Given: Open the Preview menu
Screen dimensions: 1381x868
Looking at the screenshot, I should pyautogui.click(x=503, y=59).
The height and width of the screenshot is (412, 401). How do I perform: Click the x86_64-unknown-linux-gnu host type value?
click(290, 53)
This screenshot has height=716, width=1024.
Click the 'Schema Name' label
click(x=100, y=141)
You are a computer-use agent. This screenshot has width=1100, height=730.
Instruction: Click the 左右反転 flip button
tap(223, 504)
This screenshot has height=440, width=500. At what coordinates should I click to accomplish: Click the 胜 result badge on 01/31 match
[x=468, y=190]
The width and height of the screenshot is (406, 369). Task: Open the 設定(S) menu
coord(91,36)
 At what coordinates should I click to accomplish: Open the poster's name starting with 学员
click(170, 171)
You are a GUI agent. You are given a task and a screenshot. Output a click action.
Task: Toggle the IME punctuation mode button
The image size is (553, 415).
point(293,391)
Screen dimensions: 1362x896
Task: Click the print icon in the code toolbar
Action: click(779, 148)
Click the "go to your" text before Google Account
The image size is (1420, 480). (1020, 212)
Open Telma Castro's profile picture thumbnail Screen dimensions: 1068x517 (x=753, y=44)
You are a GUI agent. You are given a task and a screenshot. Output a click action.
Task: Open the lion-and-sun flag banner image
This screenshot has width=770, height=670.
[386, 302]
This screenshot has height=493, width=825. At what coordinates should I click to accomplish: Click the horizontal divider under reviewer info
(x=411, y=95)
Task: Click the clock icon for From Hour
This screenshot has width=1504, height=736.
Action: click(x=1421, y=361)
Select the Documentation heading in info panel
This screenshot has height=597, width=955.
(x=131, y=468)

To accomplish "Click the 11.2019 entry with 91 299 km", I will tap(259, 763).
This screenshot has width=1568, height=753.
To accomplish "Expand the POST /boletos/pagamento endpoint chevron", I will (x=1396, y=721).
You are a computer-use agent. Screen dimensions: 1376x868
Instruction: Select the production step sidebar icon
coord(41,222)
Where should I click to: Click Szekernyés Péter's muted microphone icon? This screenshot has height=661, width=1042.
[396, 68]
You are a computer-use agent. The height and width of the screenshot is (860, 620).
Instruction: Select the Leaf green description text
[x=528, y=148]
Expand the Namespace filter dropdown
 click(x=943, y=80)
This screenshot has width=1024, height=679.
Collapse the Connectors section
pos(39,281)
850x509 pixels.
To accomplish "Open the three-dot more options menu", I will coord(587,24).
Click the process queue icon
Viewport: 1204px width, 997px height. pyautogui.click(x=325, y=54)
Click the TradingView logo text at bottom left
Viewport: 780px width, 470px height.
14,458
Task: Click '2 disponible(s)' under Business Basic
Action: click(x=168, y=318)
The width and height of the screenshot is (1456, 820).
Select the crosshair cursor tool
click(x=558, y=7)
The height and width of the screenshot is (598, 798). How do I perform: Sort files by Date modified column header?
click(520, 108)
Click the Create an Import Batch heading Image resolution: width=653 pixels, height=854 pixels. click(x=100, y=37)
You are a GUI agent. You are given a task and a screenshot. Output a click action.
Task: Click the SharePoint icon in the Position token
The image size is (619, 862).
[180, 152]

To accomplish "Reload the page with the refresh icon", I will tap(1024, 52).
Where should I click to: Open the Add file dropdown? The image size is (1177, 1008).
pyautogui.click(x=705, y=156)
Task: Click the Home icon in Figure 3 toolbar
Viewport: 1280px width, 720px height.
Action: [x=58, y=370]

== == ==

> _Assignment_:
Which lines of the data include "computer"? Copy each of them.

> _Your response_:
You are a computer-use agent. This screenshot has width=1100, height=730.
You are a computer-use agent. Screen dimensions: 1376x868
You are a computer-use agent. The height and width of the screenshot is (860, 620).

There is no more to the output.